* [PROBLEM]:
Omit every picture and return the rest of the data unaltered.
*** Opening of GIVEN RECORDS ***
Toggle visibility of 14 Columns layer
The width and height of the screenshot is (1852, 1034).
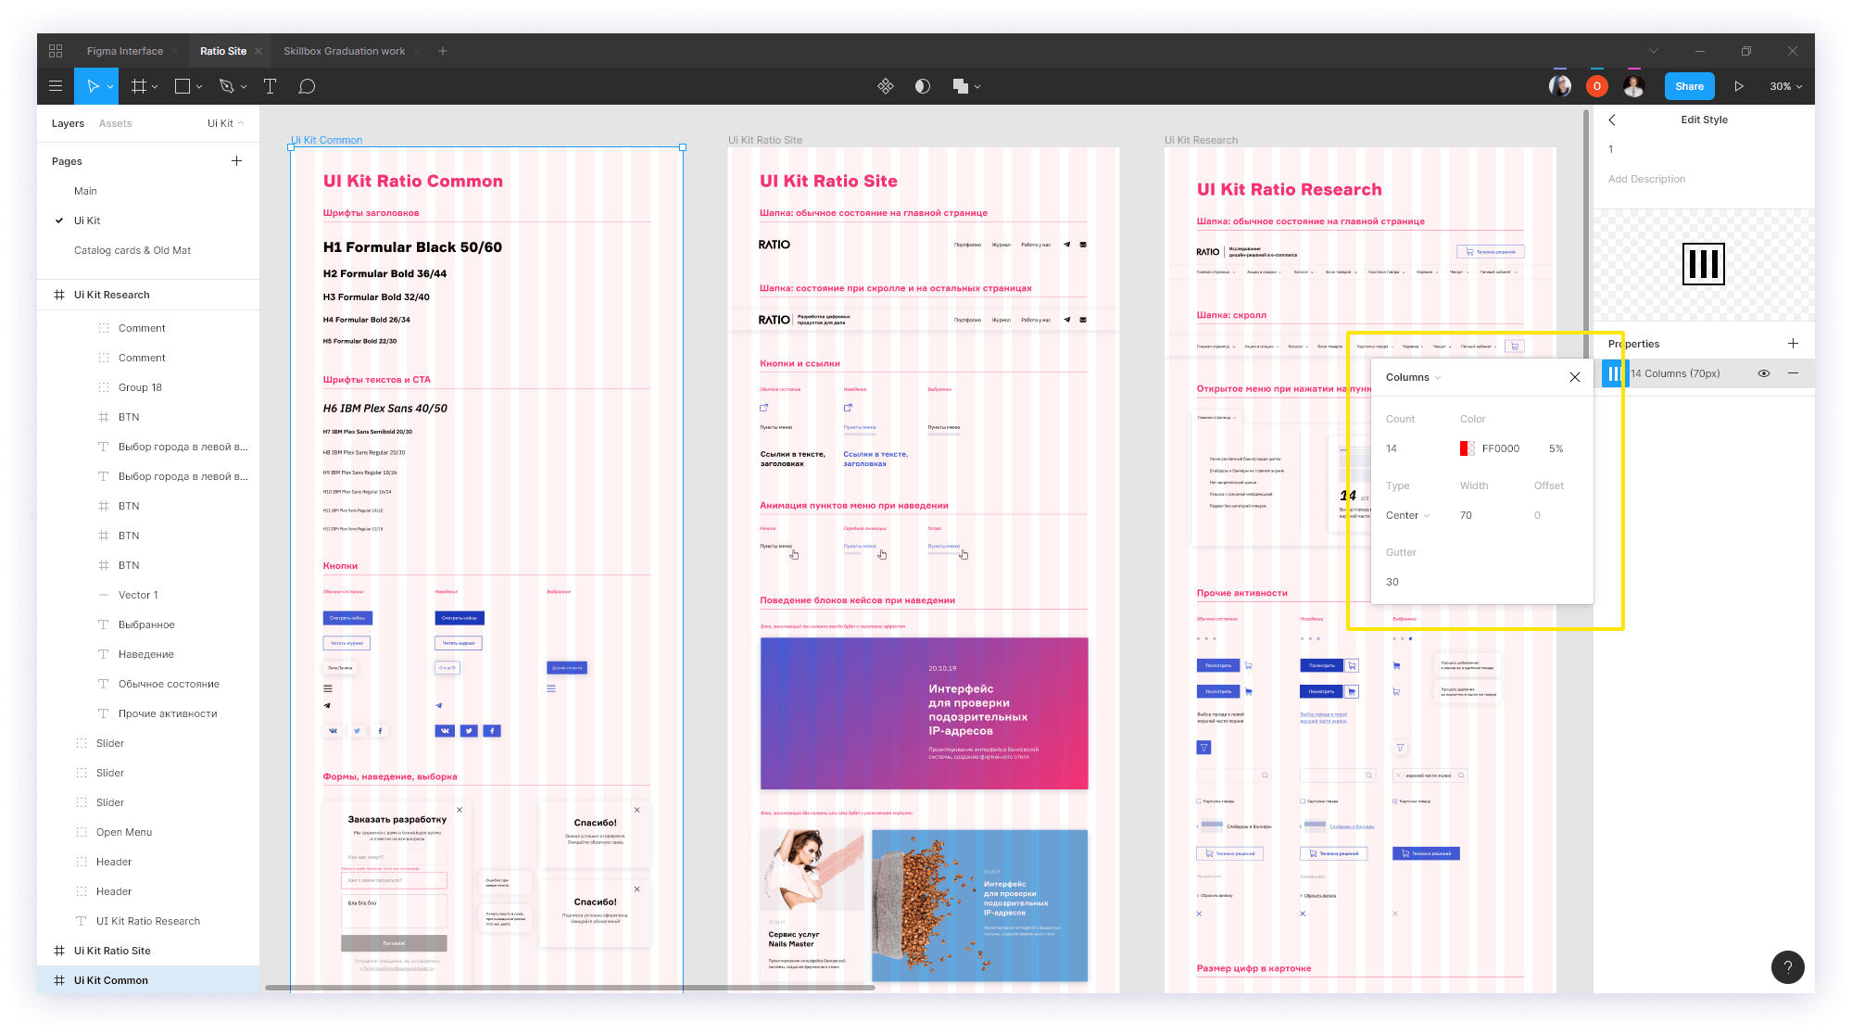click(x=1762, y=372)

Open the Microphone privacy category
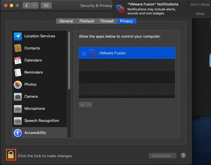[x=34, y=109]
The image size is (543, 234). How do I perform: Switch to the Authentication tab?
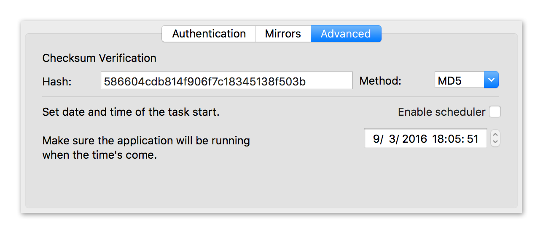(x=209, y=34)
*** Close of GIVEN RECORDS ***
* [TASK SOLUTION]:
Toggle visibility of 14 Columns layer
The width and height of the screenshot is (1852, 1034).
click(x=1762, y=372)

Open the Microphone privacy category
[x=34, y=109]
The image size is (543, 234). How do I perform: Switch to the Authentication tab?
(x=209, y=34)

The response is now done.